A high-leverage observation has an unusual X value (not Y). It can substantially shift the fitted line, potentially invalidating the entire model. Leverage is more dangerous than outliers because the model bends toward it — yet residuals may look small, hiding the problem.
VIF(β̂ⱼ) measures how much the variance of β̂ⱼ is inflated due to correlation with other predictors. Pairwise correlation (Phase 02) misses multivariate collinearity — VIF is the definitive test. High VIF doesn't hurt prediction but makes inference on individual coefficients unreliable.
Diagnostics → fix → refit → re-diagnose is an iterative loop, not a one-time checkbox. Keep cycling until residual plots look clean.
These answer fundamentally different questions. Mixing them up produces either false precision or unnecessary alarm. A PI is always wider than a CI for the same x*. Use the right one for your decision context.
The regression line is calibrated only within the range of X seen during training. Extrapolation beyond this range assumes the linear relationship holds in territory with no empirical support — it may not, and predictions can be wildly wrong.

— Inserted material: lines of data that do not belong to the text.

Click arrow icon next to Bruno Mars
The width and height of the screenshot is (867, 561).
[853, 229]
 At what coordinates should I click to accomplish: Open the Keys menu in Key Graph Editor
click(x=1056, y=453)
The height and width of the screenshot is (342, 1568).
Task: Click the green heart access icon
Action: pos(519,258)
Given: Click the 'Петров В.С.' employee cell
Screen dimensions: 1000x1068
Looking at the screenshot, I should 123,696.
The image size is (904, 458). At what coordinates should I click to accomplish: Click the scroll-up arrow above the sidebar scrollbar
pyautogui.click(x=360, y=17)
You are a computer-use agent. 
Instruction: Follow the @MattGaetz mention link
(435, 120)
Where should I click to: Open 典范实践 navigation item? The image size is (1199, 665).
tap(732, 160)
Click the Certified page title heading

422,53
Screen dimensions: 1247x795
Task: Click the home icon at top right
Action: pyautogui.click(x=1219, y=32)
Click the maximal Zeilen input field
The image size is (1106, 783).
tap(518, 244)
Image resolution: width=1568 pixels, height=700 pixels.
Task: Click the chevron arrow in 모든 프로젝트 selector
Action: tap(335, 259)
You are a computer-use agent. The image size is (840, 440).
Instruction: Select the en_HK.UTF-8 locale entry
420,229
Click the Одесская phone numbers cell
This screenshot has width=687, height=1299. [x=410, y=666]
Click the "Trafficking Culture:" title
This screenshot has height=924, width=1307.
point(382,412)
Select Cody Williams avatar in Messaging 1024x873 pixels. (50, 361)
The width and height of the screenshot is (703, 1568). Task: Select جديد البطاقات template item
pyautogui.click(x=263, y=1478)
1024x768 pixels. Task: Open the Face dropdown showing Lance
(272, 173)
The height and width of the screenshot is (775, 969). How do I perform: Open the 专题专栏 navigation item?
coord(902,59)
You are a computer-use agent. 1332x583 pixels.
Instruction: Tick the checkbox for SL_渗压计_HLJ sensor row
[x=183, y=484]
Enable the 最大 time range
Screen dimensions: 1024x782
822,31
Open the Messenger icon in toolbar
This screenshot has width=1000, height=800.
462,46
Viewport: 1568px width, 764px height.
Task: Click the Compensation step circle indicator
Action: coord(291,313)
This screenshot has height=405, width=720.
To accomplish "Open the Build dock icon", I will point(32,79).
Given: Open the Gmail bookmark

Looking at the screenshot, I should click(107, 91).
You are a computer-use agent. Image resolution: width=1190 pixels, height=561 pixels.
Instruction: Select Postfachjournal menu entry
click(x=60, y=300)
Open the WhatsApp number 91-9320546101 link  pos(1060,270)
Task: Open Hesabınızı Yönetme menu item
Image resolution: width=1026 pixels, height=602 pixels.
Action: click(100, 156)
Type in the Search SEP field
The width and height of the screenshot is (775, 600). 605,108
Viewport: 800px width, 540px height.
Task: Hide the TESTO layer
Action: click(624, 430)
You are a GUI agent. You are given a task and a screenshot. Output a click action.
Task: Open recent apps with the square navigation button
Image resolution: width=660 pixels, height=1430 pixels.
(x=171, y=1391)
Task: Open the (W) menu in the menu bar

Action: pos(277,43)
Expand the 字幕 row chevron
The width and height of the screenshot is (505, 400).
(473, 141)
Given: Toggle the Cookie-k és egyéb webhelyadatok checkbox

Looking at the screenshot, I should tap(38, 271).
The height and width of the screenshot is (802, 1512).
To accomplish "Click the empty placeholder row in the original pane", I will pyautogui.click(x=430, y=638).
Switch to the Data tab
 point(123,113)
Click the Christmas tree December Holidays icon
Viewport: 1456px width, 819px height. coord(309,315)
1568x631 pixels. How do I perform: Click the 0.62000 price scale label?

After all modelling decisions are finalised via CV, apply the model to the test set exactly once. Do not retune after seeing test results — that makes the test number optimistically biased and dishonest.
The gap between training RMSE and test RMSE reveals whether your problem is under-fitting (model too simple) or over-fitting (model too complex). This diagnosis guides your next move.
"RMSE = ₹4,200" is concrete and immediately interpretable. "R² = 0.82" is abstract. Always contextualise: "Our model predicts within ₹4,200 on average; the baseline of just predicting the mean was off by ₹9,800." This frames the value of the model directly.
"β̂₁ = 0.0475" is meaningless. "Every additional ₹1,000 in TV advertising is associated with approximately 47.5 additional units sold per week, holding radio and newspaper spend constant — with a plausible range of 42 to 53 units (95% CI)." That is the deliverable for an inference task.
Linear regression identifies statistical associations. It cannot prove causation without a randomised experiment or a formal causal inference framework. Saying "X causes Y" when you mean "X is correlated with Y" is a serious analytical error that erodes credibility.
The CI communicates both statistical significance and practical magnitude in one number. A coefficient with CI [0.001, 0.003] may be significant yet trivially small. A coefficient with CI [42, 53] tells a stakeholder exactly what range of effect they should plan for.
Define the range of X values for which predictions are trustworthy. What variables were unavailable? What non-linearities might you have simplified away? Under what conditions would the model go stale (new market entrant, policy change, seasonality shifts)? Proactive honesty about limitations builds more trust than overselling.